Les gens qui comme Cyrano aiment se faire haïr alors qu’à la différence de Cyrano ils ne montrent rien qui les rende attachants par ailleurs m’agacent. Ce qui m’agace encore plus – et finalement, là réside peut-être la réussite d’Histoire de ma sexualité –, c’est que l’auteur-narrateur semble savoir qu’il fait de la merde. Et qu’il continue pourtant à en faire.
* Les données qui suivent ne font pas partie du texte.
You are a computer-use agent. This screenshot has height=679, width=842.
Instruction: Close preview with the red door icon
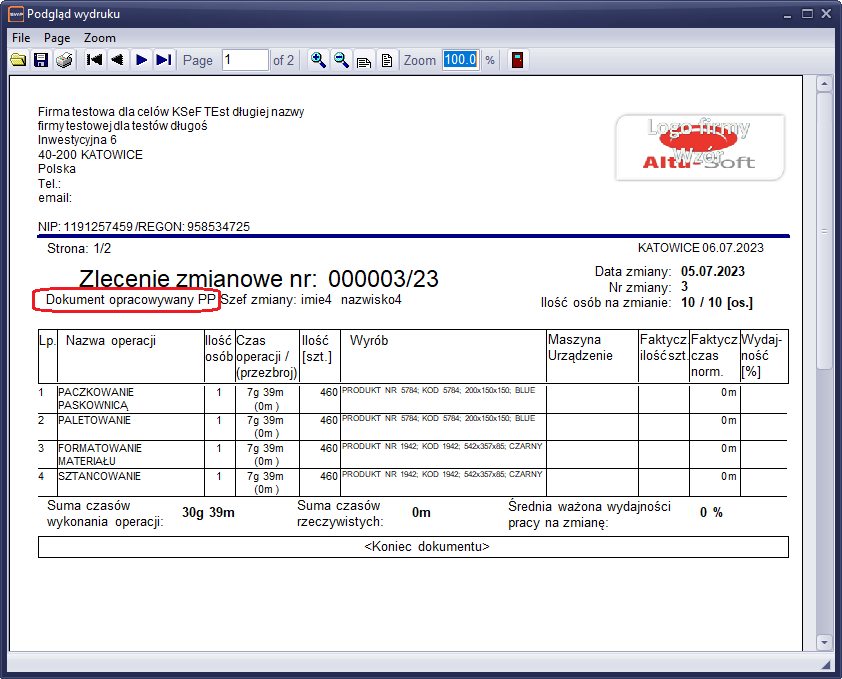(517, 60)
Je ne pense pas que ce soit par malhonnêteté, quelque chose comme c’est à chier, mais c’est ce que demande le peuple, bien qu’un passage comme « Il me semble qu’en écrivant j’obéis à une loi m’autorisant à commettre toutes les erreurs du monde (d’écriture, d’ego, etc.) si je les dissèque, si je les dis » (p. 49) puisse le laisser croire.
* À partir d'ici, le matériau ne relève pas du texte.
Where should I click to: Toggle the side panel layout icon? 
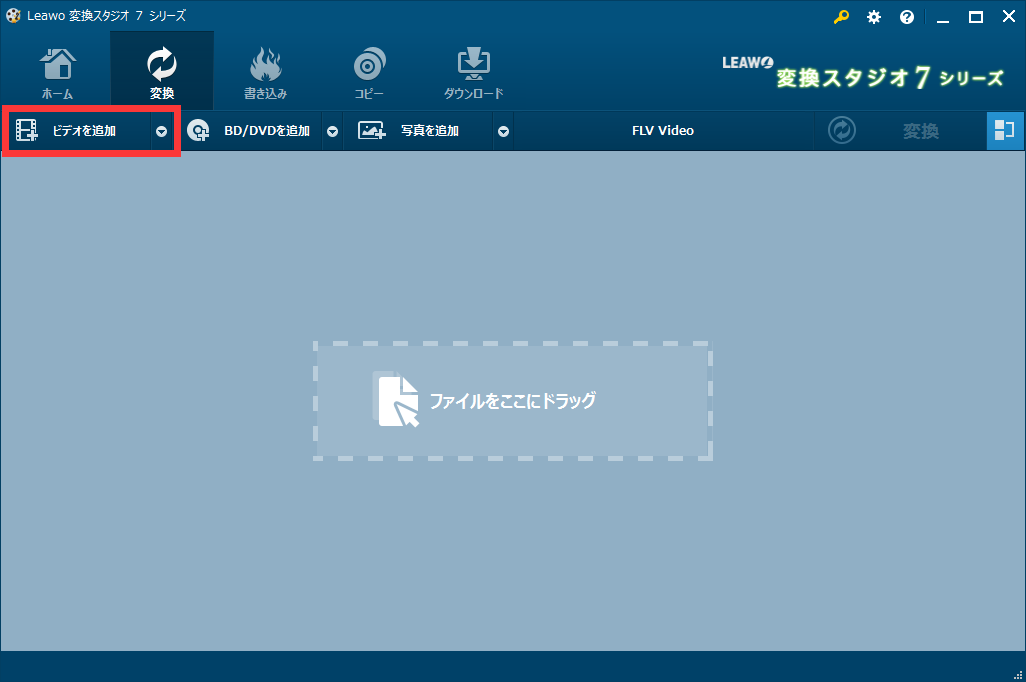tap(1004, 131)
Il y a peut-être une forme de mauvaise foi dans la démarche : « Je ne sais si mon livre est voyeuriste, exhibitionniste, nombriliste, ou n’importe lequel des mots qui accusent la vérité » (p. 38). Moi, je crois que le lecteur sait très bien comment est ce livre. Mais penser que ces mots « accusent la vérité », c’est d’une part se faire une idée bien réductrice de la vérité (ou peut-être la confondre avec la réalité), d’autre part se tromper sur les sens du verbe accuser, à la fois porter une accusation et mettre en évidence.
Non, je crois simplement que l’auteur-narrateur se débat avec des idées trop grandes pour lui et surtout des mots qu’il ne maîtrise pas. « La haine bourgeoise de l’écriture “nombriliste”, de ces écrivains qui ne savent parler que de leurs couches-culottes et de la mort de maman, est une haine de soi. (Car ce que signifie bourgeois, si l’on échafaude une définition dépourvue de critères socio-économiques, c’est d’abord une propension à se taire, à surtout ne pas se regarder.) » (p. 311) : dire cela expliquerait très bien pourquoi le bourgeois n’écrit pas sur son nombril, mais pas pourquoi il haïrait le nombril des autres – ce qui reste à prouver. En d’autres termes, enlevez « se » devant « taire » et « regarder », ce serait déjà plus cohérent, à défaut d’être pleinement recevable.
À part ça, l’auteur-narrateur parle aussi de sa sexualité d’adulte. Et les évocations de sodomies sont ratées.